A short drive outside the city center is Nicos, located at Av Cuitlahuac 3102 in the neighborhood of Azcapotzalco. This longtime local favorite for traditional Mexican food done right is a must visit. The setting is formal, but not fancy and the service is impeccable. Chef Gerardo Vasquez Lugo does an excellent chicken in almond mole sauce and if you happen to be in the mood for insects, the menu offers seasonal escamoles (ant larva). Back in town, a popular spot for lunch in the charming Roma neighborhood is Contramar. Located at Durango 200, it is widely regarded as the city's top spot for seafood. My two favorites on the menu are the tuna tostadas and the grilled tuna fillet rubbed with red chili and parsley sauces. This place is always busy and reservations are recommended. Another Roma hot spot is chef Elena Reygadas' Rosetta, located at Colima 166. She serves authentic Italian cuisine in an elegantly restored French style mansion. Try the burrata as a starter, followed by the house made pappardelle with pork ragu and save room for dessert. Reygadas has a small bakery nearby at Colima 179 called Panaderia Rosetta. She also has a second restaurant in the Condesa neighborhood that serves more of her top notch Mediterranean cuisine. Lardo has fresh pastas, charcuterie and delicious breads from a wood oven. The attractive bar offers several nice wines and reservations are a must.

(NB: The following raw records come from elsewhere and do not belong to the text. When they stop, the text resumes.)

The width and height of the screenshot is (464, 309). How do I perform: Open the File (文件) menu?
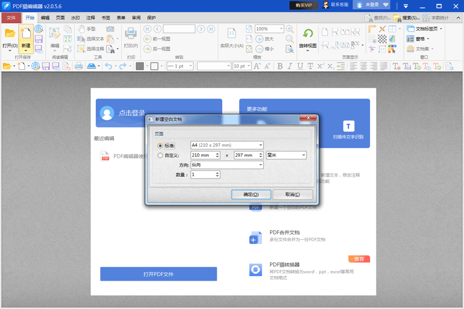click(11, 18)
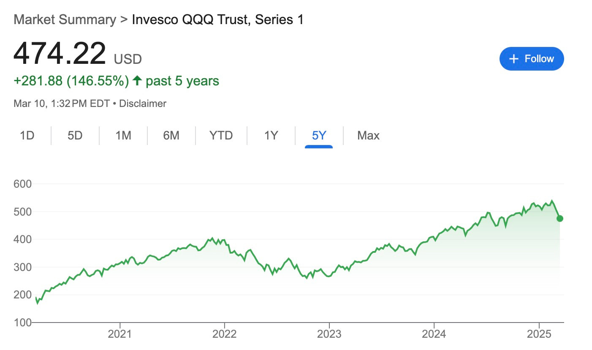Screen dimensions: 592x350
Task: Click the active 5Y tab
Action: pyautogui.click(x=319, y=136)
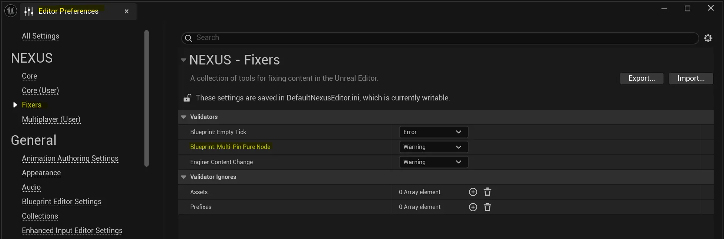Click the Export... button

pyautogui.click(x=641, y=78)
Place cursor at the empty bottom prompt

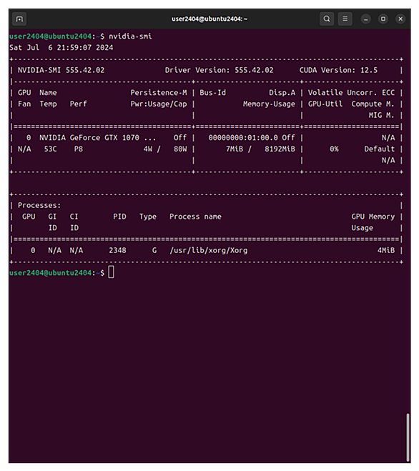(x=112, y=272)
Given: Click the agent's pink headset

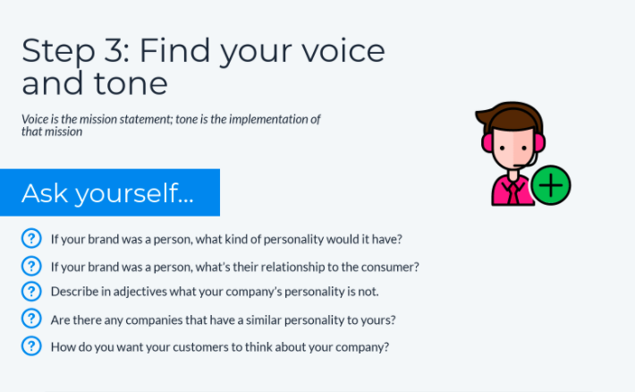Looking at the screenshot, I should [513, 140].
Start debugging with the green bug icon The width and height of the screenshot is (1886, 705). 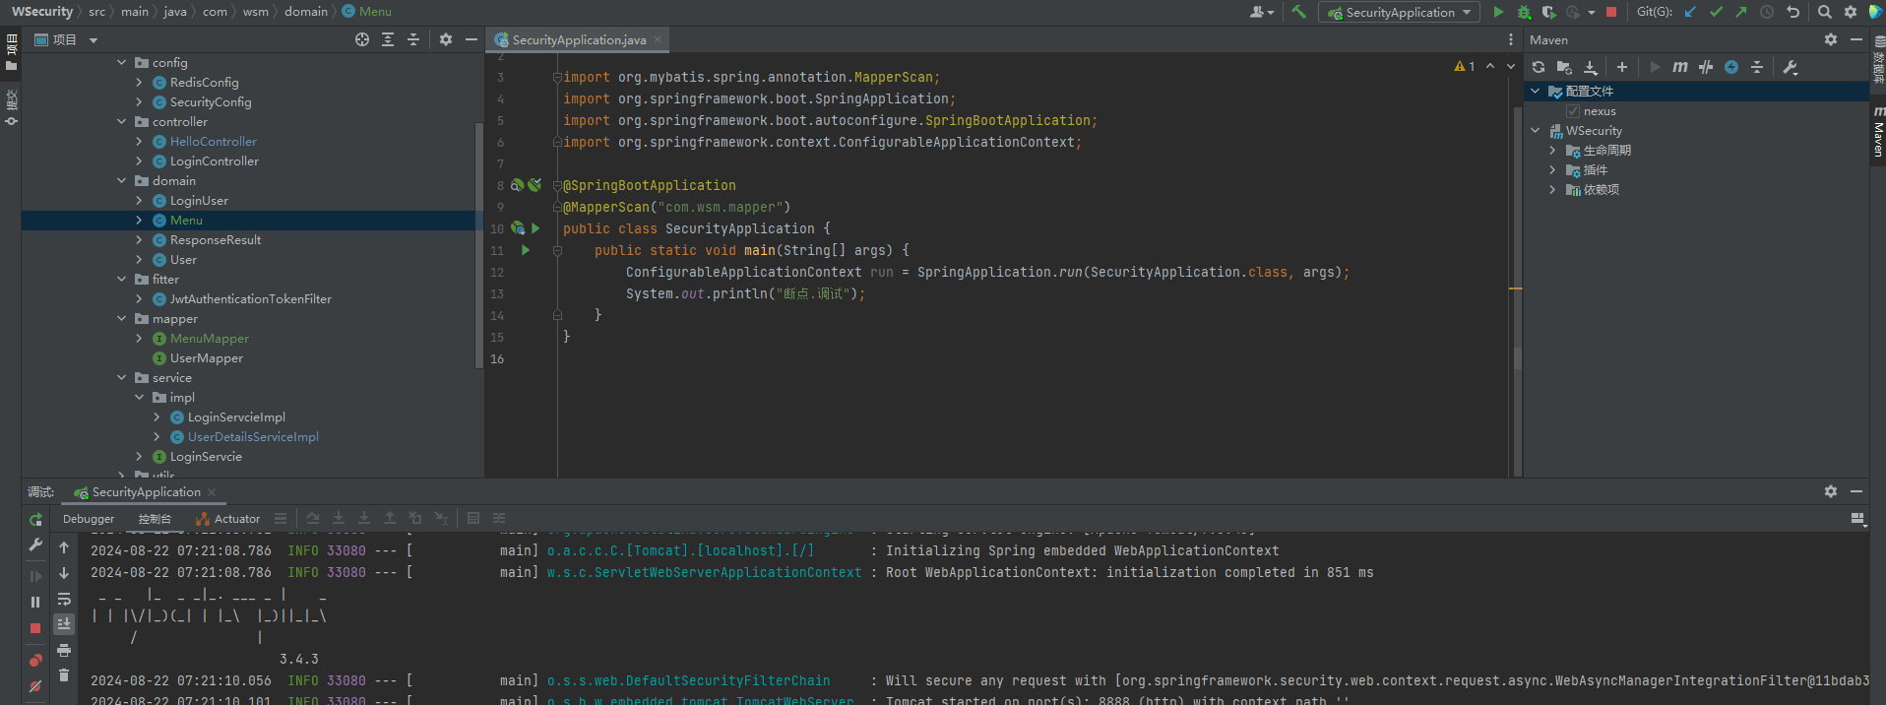pyautogui.click(x=1524, y=12)
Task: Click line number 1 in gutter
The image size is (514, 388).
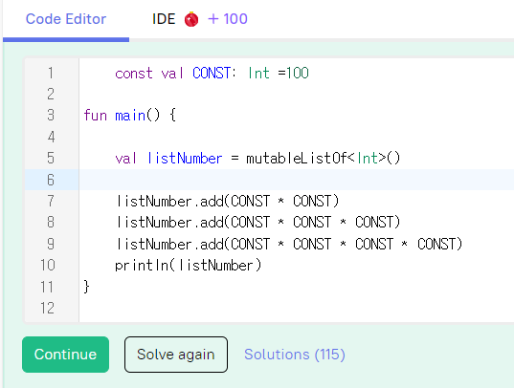Action: [51, 73]
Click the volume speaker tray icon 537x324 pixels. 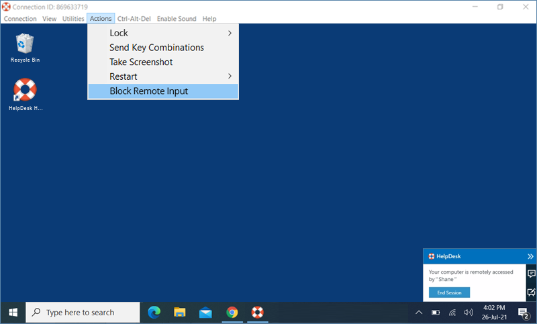(469, 312)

Staying in Roma at Medellin 79 is Fonda Fina. It's a cozy space that has the most delicious rotisserie chicken with mole and a chocolate cake that is heavenly. An additional neighborhood favorite is Maximo Bistrot, where chef Eduardo Garcia features fresh and local products on the constantly changing menu. If it's in season, he has it and if you can't get a reservation, try his more casual lunch spot Lalo, just across the street at Zacatecas 173. Take time to stroll the eclectic bohemian neighborhood that is Roma. Walk along historic Calle Amsterdam or enjoy the lovely Parque Mexico. Next, head to the Polanco neighborhood for some serious eating. A quick elevator ride will take you up a few floors to La Buena Barra, a contemporary take on Mexican cuisine. Born in Monterrey and now located in this upscale enclave of Mexico City, it provides wonderful tastes of the northern region. Be sure to get the hand made tortillas, the perfect compliment to the meat and guacamole dish (and several tequilas). For a nice view, try to reserve a table on the outside terrace. The place has a happening vibe and a DJ entertains the beautiful people. My last 2 recommendations are at the top of every best of list for restaurants not only in Mexico City, but all of Mexico. If you truly enjoy a memorable and professional dining experience, you'll need to book a reservation as soon as you lock in your flight. Located at Newton 55 in Polanco is Quintonil. Chef Jorge Vallejo puts a modern twist of creativity on traditional Mexican dishes. There is a daily tasting menu, but you can also order dishes a la carte, like yellow squash in mole sauce or a ceviche of cactus and scallops with avocado and prickly pear fruit. The cocktails are innovative and the service is impeccable. Mexico City's top foodie mecca and arguably Mexico's best gourmet restaurant, Pujol is the creme de la creme - it recently relocated to a larger space in Polanco at Tennyson 133. Famed chef Enrique Olvera regularly reinvents the menu, which is presented (on parchment paper) as a six course tasting extravaganza. Highlights include the street snacks, tuna crudo, smoked baby corn huitlacoche and the famous mole madre that is aged for more than three years. The service is immaculate at Pujol and the experience is memorable.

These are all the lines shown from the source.